RELATED DOCUMENTS, PROGRAM NOTES, etc…:
Synopsis from script (First National, 1926)
Thematic cue sheet (George Eastman Museum)
Editorial image by Al Hirschfeld (December 13, 1926)
Book excerpt by Harry Waldman (Missing Reels, 2000)
— “Louise Brooks and Early Radio” by Thomas Gladysz (LBS Substack)

TRIVIA: about the film

Just Another Blonde was based on Gerald Beaumont’s short story, “Even Stephen,” which appeared in Red Book magazine in October, 1925. Beaumont (1880 – 1926) died shortly before the film was made, and a few advertisements noted his passing. During the silent and early sound era, more than a dozen of his stories would be turned into films.

— Just Another Blonde began production under the working title The Charleston Kid. Though released under Just Another Blonde, the film was shown in and around New York City under the title The Girl from Coney Island.

— In April, 1926 actress Jetta Goudal was reported to have been cast in The Charleston Kid — likely in the role later given to Louise Brooks.

Just Another Blonde was not the first or only silent film shot at Luna Park. The grounds of Luna Park were included in the Edwin S. Porter Edison comedy short Rube and Mandy at Coney Island (1903). The classic 1917 Roscoe Arbuckle – Buster Keaton short, Coney Island (also known as Fatty at Coney Island), was shot at Luna Park. As well, the Oscar-nominated King Vidor feature, The Crowd (1928), includes scenes filmed at Luna Park, as does Harold Lloyd’s Speedy (1928).

— Hugh Bennett got his start as a film editor on Just Another Blonde. Between 1926 and 1950, he edited, directed and produced 47 movies including Subway Sadie (1926), Arrowsmith (1931), The Glass Key (1935), If I Were King (1938), and The Great McGinty (1940).

Just Another Blonde was also an early effort by cinematographer Arthur Edeson. By the time he shot Just Another Blonde, Edeson had already shot The Three Musketeers (1921), Robin Hood (1922), The Thief of Bagdad (1924), The Lost World (1924), Stella Dallas (1925), and Subway Sadie (1926). His later credits include All Quiet on the Western Front (1929), Frankenstein (1931), The Invisible Man (1933), Mutiny on the Bounty (1935), Sergeant York (1941), The Maltese Falcon (1941), and Casablanca (1942).

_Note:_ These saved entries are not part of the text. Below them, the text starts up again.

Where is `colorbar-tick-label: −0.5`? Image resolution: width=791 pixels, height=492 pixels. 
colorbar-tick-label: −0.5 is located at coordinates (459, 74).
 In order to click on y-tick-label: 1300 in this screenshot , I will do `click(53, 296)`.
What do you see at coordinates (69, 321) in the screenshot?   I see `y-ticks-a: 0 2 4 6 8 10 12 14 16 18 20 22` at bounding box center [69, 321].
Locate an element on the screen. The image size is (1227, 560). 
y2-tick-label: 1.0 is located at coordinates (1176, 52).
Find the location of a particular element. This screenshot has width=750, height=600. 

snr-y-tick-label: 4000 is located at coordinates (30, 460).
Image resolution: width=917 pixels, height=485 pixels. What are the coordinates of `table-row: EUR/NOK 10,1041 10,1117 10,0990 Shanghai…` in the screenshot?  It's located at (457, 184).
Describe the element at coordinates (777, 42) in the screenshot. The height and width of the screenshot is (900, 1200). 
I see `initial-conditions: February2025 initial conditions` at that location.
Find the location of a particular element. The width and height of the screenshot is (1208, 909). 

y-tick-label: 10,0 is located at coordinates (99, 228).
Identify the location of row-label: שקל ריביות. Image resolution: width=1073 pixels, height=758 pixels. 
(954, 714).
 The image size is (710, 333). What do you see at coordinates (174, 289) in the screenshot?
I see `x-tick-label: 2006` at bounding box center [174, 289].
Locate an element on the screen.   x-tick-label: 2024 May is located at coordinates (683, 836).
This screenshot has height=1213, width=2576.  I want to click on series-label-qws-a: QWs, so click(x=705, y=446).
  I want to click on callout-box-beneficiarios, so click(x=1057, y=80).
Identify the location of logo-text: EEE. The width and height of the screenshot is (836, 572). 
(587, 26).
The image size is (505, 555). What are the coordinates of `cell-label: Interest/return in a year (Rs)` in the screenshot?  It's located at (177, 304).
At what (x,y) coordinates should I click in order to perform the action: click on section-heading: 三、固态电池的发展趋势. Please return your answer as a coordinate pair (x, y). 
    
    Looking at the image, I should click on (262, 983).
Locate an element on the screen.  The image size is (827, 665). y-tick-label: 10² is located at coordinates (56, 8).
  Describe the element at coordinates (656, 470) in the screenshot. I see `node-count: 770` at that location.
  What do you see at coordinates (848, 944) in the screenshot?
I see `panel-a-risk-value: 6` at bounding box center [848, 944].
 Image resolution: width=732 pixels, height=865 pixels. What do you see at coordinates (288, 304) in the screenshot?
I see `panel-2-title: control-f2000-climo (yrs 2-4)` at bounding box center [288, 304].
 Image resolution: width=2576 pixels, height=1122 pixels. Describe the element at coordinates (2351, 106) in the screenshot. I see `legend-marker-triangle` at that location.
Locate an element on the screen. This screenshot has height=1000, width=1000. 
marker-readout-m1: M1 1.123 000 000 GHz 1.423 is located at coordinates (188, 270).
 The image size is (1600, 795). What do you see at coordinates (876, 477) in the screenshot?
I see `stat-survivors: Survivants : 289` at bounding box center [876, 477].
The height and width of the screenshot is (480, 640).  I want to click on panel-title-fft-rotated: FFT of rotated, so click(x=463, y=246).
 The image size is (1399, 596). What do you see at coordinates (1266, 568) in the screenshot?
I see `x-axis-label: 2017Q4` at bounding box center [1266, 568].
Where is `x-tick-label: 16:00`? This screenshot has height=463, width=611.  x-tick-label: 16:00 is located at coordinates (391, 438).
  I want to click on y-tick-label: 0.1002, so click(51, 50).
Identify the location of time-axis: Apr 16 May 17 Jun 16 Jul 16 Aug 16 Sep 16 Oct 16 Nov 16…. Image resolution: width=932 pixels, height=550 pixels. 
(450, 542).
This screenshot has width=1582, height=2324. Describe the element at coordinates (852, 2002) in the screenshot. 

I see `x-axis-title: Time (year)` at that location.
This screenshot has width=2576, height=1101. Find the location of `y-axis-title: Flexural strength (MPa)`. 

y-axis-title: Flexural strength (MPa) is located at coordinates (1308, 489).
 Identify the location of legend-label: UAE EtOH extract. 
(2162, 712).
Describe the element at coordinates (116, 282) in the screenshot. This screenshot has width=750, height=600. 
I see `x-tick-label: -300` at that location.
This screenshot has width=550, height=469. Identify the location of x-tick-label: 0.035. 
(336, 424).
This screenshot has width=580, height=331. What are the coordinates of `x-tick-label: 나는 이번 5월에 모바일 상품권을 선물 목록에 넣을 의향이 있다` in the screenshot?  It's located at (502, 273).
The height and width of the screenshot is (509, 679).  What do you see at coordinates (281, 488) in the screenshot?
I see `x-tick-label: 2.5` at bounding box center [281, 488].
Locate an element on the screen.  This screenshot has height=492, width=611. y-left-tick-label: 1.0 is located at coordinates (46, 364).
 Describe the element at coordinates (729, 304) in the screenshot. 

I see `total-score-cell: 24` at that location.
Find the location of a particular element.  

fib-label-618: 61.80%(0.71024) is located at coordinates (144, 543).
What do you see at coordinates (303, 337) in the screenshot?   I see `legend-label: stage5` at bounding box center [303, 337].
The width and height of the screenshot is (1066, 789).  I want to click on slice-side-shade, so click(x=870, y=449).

— When the film opened in Los Angeles at the Uptown Theater on January 19, 1927, stars Jack Mulhall, Dorothy Mackaill, William Collier, Jr., and Louise Brooks as well as First National executives from the East Coast along with their western representatives appeared in person. Popular band leader Abe Lyman acted as master of ceremonies and introduced the members of the cast

— According to surviving records of the Motion Picture Producers and Distributors of America, the film came under the glare of a local newspaper in St. Louis, Missouri who thought advertising copy which accompanied the film was in poor taste, and an example of “bad advertising.” That copy read “Neckier than Subway Sadie! That youthful, attractive pair of neckers who necked their way to stardom and popularity in Subway Sadie.”

— The film debuted in England on Louise Brooks’ birthday, November 14, 1927.